By Dr. Ricardo Leano
Neuromodulation is a technology developed in the 1960’s to treat intractable and chronic pain. It works by the alteration, also called modulation, of nerve activity through the delivery of electrical stimulation or chemical agents to targeted sites of the body. At the beginning, the devices were intended exclusively for pain relief. These initial efforts were not without complications due in large part to mechanical deficiencies of the new devices. Over the years, the devices were optimized after decades of computer modeling research.
Neuromodulation is carried out to normalize – or modulate – nerve function. It is an evolving therapy that can involve a range of electromagnetic stimuli such as a strong magnetic field (repetitive transcranial magnetic stimulation), a very small electric current (spinal cord stimulator), or a drug introduced directly into the subdural space (intrathecal drug delivery). Neuromodulation devices and treatments are life changing. They are designed to affect every area of the body and treat diseases or symptoms from tremors to headaches to spinal cord damage to urinary incontinence. Most frequently, people think of neuromodulation in the setting of chronic pain relief, the most common indication in the U.S. However, there are many neuromodulation applications, such as spinal cord stimulation for ischemic disorders (angina, peripheral vascular disease), deep brain stimulation (DBS) treatment for Parkinson’s disease, and sacral nerve stimulation for pelvic disorders and incontinence.
The most clinical experience has been with electrical stimulation. The treatment employs the body’s usual biological response by stimulating nerve cell activity that can influence groups of nerves by liberating neurotransmitters, such as dopamine, or other chemical messengers such as the peptide Substance P, that can modulate the firing patterns of neural circuits. There may also be more direct electrophysiological effects on neural membranes as the mechanism of action of electrical interaction with the nerves. The end effect is a “normalization” of a neural network function from its perturbed state. Presumed mechanisms of action for neurostimulation include depolarizing blockade, stochastic normalization of neural firing, axonal blockade, reduction of neural firing keratosis, and suppression of neural network oscillations. Although the exact mechanisms of neurostimulation are not known, the empirical effectiveness has led to considerable application clinically.

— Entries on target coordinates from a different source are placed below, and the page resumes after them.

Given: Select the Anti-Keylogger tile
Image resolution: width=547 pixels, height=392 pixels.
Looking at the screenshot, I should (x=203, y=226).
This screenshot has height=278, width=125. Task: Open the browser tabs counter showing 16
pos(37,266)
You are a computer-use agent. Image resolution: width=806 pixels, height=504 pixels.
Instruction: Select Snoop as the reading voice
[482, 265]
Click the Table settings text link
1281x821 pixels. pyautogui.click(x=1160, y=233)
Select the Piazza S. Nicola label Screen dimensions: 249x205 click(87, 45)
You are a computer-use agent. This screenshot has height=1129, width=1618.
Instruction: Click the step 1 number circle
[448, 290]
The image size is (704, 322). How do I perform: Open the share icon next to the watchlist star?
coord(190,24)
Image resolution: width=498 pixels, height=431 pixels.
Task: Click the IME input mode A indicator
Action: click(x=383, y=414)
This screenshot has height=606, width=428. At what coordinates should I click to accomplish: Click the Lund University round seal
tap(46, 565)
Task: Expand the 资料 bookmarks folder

Neuromodulation devices involve the application of electrodes (leads) to the brain, spinal cord or peripheral nerves. Basically, the system consists of 2 basic components: leads and generator. The lead component may be an epidural, subdural or parenchymal electrode placed via minimally invasive needle techniques (so-called percutaneous leads) or an open surgical exposure to the target (surgical “paddle” or “grid” electrodes), or stereotactic implants for the central nervous system. The other component is an IPG (implanted pulse generator). In general, neuromodulation systems deliver a low-voltage electrical current that passes from the generator to the nerve via the leads and can either inhibit pain signals or stimulate neural impulses where they were previously absent. The IPG can have an either a non-rechargeable battery requiring replacement every 2–5 years (contingent on stimulation parameters) or a rechargeable battery that is charged via an external inductive charging system.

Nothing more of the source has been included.